_Collected data entries_
+--

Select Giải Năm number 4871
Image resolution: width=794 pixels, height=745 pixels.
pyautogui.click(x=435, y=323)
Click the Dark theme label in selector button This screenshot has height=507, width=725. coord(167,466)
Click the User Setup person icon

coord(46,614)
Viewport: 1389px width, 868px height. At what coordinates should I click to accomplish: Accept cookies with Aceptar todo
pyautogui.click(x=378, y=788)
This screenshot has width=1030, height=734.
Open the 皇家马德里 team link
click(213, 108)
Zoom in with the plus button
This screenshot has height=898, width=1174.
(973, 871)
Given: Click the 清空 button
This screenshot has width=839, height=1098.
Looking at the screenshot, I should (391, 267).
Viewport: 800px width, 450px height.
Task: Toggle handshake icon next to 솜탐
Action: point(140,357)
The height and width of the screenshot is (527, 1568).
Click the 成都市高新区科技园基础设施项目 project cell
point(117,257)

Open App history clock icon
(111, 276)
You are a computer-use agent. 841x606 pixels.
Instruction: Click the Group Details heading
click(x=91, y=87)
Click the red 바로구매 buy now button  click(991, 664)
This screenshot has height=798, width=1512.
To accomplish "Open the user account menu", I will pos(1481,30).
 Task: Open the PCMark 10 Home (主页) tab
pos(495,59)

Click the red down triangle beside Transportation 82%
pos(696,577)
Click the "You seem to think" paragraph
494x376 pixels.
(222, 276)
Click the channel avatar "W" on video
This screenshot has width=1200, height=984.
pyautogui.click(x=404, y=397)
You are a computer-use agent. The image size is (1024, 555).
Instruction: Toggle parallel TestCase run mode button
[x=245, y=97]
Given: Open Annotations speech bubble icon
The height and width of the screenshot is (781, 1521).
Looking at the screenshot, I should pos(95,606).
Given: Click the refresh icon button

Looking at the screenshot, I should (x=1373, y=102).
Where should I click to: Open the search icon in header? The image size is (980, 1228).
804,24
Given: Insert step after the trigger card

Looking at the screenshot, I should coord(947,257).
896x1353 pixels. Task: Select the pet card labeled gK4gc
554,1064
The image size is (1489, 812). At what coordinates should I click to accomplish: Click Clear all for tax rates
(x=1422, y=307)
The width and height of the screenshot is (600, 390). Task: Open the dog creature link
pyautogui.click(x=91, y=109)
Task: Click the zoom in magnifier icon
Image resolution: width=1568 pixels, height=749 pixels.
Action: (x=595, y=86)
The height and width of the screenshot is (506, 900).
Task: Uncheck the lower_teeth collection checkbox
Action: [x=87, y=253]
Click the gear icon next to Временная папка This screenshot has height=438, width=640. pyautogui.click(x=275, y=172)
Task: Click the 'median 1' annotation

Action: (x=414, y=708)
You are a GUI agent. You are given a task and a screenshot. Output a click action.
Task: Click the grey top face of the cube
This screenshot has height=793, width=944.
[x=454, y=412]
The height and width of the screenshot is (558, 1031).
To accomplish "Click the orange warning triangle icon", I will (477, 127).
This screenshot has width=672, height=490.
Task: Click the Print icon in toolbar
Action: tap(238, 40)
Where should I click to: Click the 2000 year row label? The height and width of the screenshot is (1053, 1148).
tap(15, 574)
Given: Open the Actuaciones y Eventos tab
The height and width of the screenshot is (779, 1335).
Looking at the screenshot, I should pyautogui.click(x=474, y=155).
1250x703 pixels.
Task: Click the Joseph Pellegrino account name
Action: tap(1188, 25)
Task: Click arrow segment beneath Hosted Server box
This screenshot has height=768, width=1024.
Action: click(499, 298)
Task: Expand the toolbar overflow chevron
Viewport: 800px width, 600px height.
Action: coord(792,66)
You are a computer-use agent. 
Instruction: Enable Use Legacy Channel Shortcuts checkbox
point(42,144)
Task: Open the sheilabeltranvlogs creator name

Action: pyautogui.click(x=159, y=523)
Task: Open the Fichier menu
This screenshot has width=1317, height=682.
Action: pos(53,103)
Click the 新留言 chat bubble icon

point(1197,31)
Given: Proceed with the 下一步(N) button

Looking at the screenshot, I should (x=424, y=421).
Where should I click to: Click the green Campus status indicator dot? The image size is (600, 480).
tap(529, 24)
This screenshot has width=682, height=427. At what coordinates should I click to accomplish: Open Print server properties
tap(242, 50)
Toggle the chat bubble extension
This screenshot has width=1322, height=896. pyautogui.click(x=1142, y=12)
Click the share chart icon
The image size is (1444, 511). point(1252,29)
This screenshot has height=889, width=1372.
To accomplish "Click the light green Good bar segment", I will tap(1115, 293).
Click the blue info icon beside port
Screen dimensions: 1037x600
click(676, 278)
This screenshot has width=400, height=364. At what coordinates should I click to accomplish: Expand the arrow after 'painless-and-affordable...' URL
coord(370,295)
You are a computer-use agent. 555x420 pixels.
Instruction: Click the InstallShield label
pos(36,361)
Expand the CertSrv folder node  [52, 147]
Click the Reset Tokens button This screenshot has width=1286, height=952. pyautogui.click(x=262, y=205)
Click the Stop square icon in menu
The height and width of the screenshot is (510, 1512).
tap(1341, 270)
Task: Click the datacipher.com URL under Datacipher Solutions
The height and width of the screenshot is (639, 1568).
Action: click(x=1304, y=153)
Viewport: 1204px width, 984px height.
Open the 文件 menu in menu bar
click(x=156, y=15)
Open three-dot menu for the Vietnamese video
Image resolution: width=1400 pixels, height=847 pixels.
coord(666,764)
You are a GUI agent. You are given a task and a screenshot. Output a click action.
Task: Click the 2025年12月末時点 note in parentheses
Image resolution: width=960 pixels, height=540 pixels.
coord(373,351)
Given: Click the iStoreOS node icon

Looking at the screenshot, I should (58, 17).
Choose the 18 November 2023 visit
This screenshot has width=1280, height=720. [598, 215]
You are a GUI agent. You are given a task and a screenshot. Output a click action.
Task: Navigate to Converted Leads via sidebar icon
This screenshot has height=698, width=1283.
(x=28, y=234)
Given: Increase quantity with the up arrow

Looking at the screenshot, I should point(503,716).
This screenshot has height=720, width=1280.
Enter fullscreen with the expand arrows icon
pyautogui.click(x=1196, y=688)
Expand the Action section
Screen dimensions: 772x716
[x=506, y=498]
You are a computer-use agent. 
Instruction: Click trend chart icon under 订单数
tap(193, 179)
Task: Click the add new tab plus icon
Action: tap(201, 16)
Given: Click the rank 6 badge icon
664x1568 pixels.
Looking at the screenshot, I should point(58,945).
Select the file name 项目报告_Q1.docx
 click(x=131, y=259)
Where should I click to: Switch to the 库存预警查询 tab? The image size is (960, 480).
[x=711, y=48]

+--

_The task_
Search the data above for the word "segment" and report how many lines contain it, with nothing further.

_Your response_
2